**Passage:**
------------------------------------------------------------------------

I can remember my grandfather. My dad’s dad. After years of having back pain, it got so bad that at age 70 or so, he got back surgery. I remember him telling me afterwards that he never bothered because he figured he was near the end of his life and it didn’t matter. But getting rid of the pain gave him a new lease on life. He bought a new car. A new truck. He began to plan ahead again. And lived till his mid eighties.

And suddenly, this year, all that sunk in. Assuming I take decent care of myself, and someone doesn’t take me out on the NJ turnpike, I’m likely to have a fair number of years, good years, active years, left. Maybe a plan or two would not be a bad idea. Maybe there’s time to accomplish some of the things I’d still like to accomplish.

Maybe too is was because I have a relationship now that lives in possibility. Where it’s safe to say “This excites me” or “This scares me”, or “I am good at this.” or I suck at this.”. It is the most emotionally safe place I have lived in for many, many, many years.

I have been told that I am a “safe” person to talk to. That for the most part, I am gentle and easy to talk to. That people don’t worry much when they are around me about what I think of them. The people I love seem to know that perfection is SO not needed to keep that love. If that is true, it comes from a place of knowing, in painful detail, my own shortcomings.

I don’t think I realized the value of that safe place. It was just something I do. But now, having it in my own life, I understand its value. I understand that it frees you to take chances. It gives you a positive energy. It lifts you up. It gives you permission to fail as long as you keep making the effort.

And suddenly, you feel you can plan again. Or at least I do. I have begun to think in longer terms. In terms of possibilities, of futures. I feel more comfortable making commitments.

It’s funny. I have been talking and writing about how important a sense of safety is for many many years. In Julia Cameron’s book “The Artist’s Way”, a book I used to reclaim my own creative identity several years ago, safety is her first step towards a creative recovery. I think it’s the thing that allows us to flourish. A safe place.

But while I’ve tried hard to create that safe place for others, I think I had forgotten how much I needed it myself. Funny how blind we can be. If I did understand it, I likely would have done things to create that safe place a long time ago. As it turned out, it just happened, God at work perhaps. But it happened. Slowly over the past year or two. In what should have been the worst of times.

------------------------------------------------------------------------

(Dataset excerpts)
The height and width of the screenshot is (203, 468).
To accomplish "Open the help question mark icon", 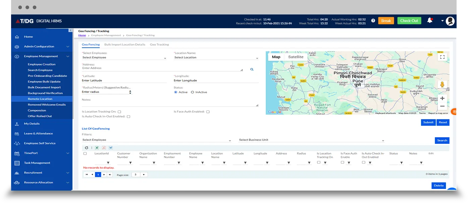I will point(373,21).
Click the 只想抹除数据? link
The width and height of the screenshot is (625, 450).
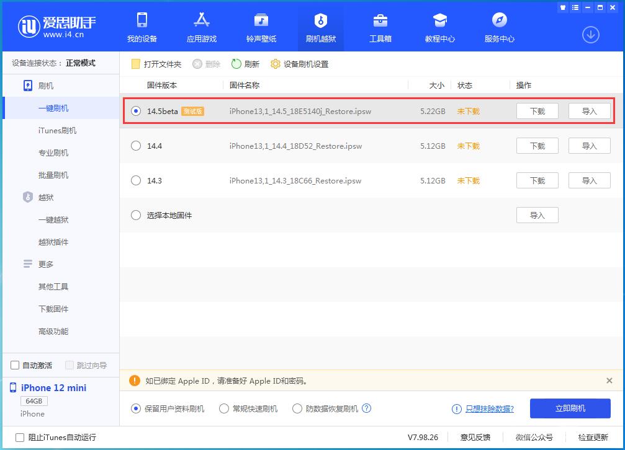tap(488, 408)
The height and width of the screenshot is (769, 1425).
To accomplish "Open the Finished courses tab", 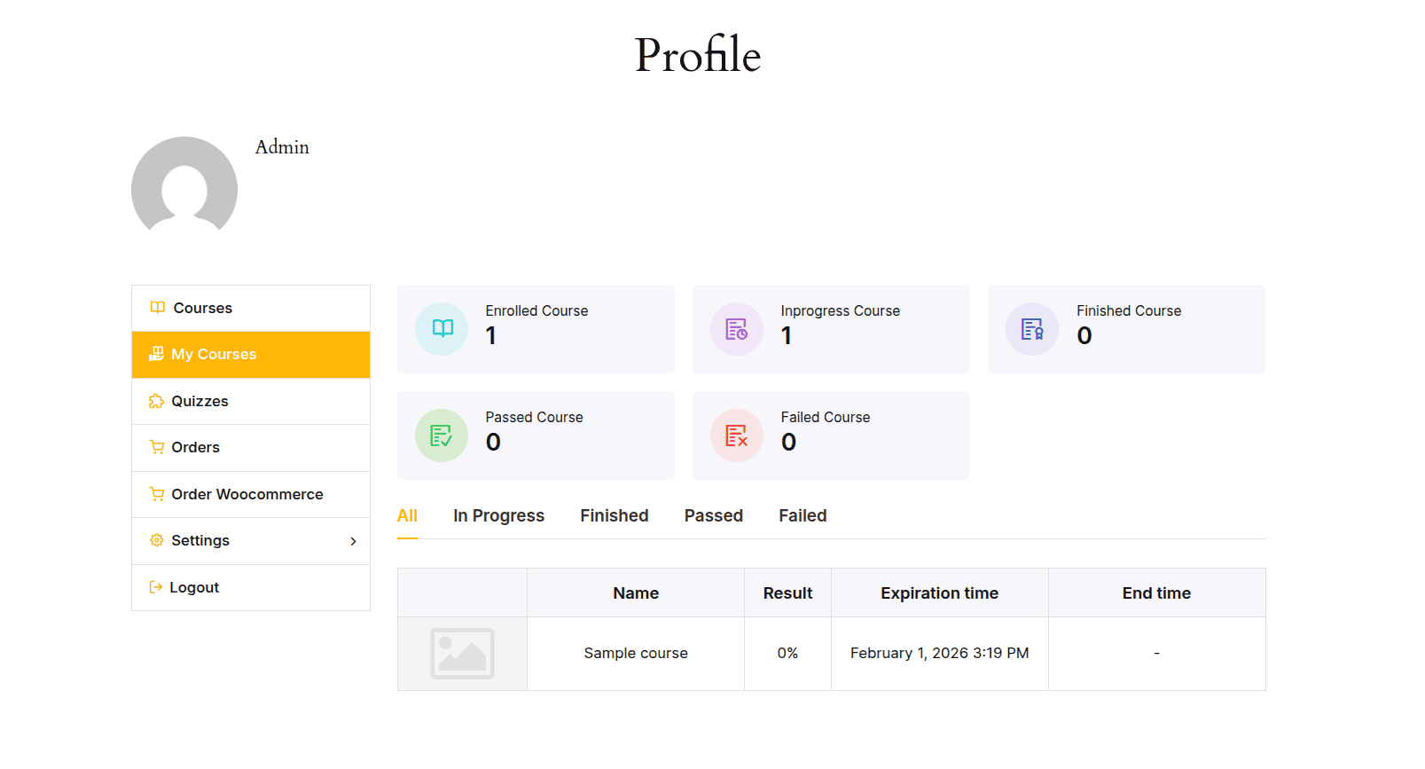I will point(615,515).
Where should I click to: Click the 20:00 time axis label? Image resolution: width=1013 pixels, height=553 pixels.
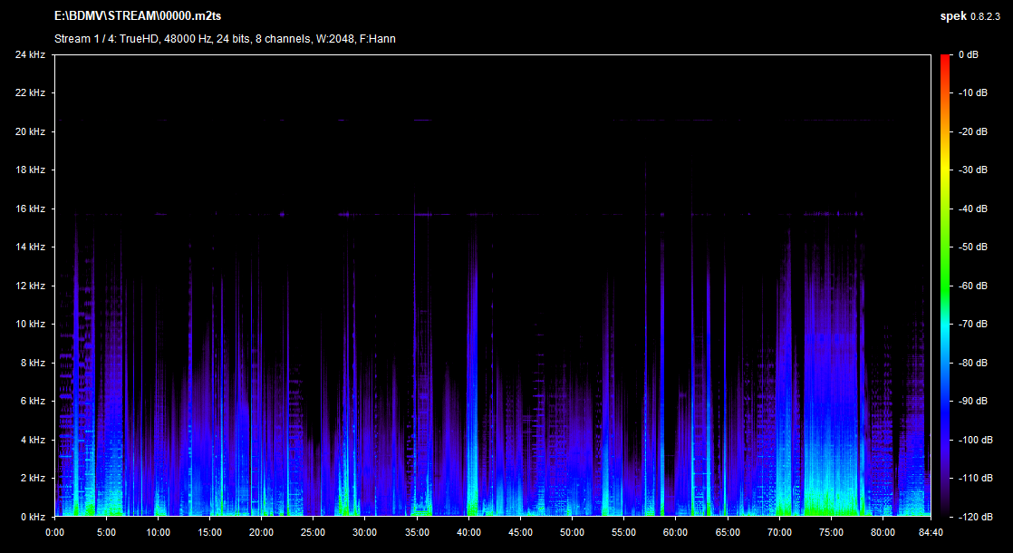(261, 532)
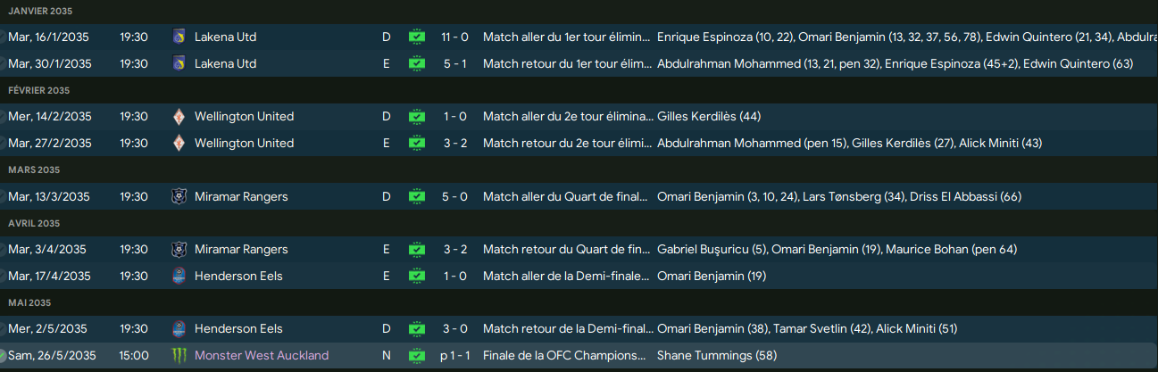Viewport: 1158px width, 372px height.
Task: Open the p 1 - 1 final score
Action: [454, 355]
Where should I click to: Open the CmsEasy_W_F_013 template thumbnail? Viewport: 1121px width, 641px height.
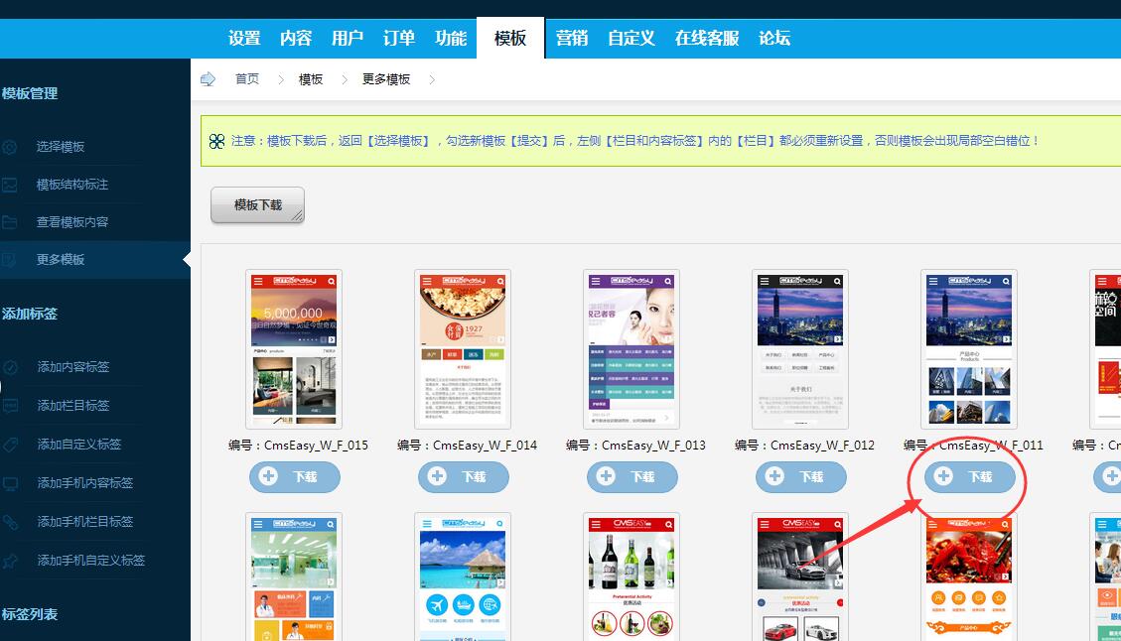631,347
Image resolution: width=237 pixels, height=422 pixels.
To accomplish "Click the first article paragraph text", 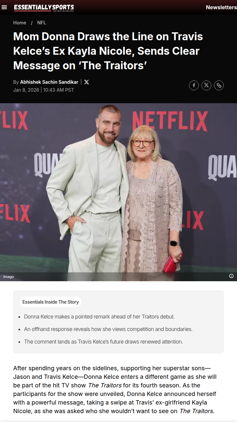I will click(x=115, y=389).
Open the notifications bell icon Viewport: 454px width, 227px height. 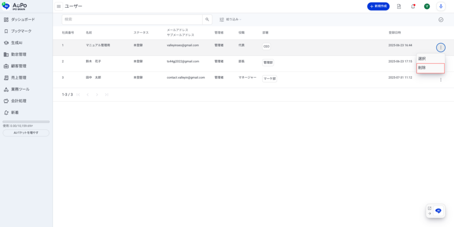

------------------------------------------------------------------------

**Complete the following:**
a: For each statement, say yes or no as to whether it agrees with the passage on safety and planning, and quote the exact words of the passage that decide it. (i) The grandfather had back surgery at around age 70. (ii) The grandfather died within a few years of the surgery. (iii) In the book by Julia Cameron, safety is the last step toward a creative recovery.
b: Carry on the passage on safety and planning from its final sentence.
The items have no connection to the passage on safety and planning.

**Answers for the tasks:**
a:
(i) Yes: "at age 70 or so, he got back surgery"
(ii) No: "And lived till his mid eighties."
(iii) No: "safety is her first step towards a creative recovery"

b:
So what’s the lesson? Safety first perhaps? I think so. Yes, I do. Rediscovering safety, emotional safety, has changed me. It has healed me. Not completely. I still have a long ways to go. But It has me looking, for the first time in over a decade…. ahead.

Be well. Travel Wisely,

Tom

9 comments

  1. DEAR TO….you have written a most descriptive piece and many of us can empathize at.many stages of your experience……divorce I cannot relate to …yet, have given much thought to missing my GEORGE IN DEATH IN 2013…IT NEVER GETS EASIER AND I feel as if half of me is gone. there is definitely a hole in ones heart in losing ones’ spul- mate…..the words of our songs OF SING-OUT do L IFT ME UP ……EVERYBODY NEEDS EVERYBODY TOM AND I PRAY FOR A 20I6, OF JOY OF FAITH, AND LOVE.. for you dear friend………..fondly BERNICE THORSON LEMON

  2. It would be great I think for you to offer a small group meeting to help focus and define the past year and then look ahead…..my years recently seem to be just blurs without much rhyme or reason.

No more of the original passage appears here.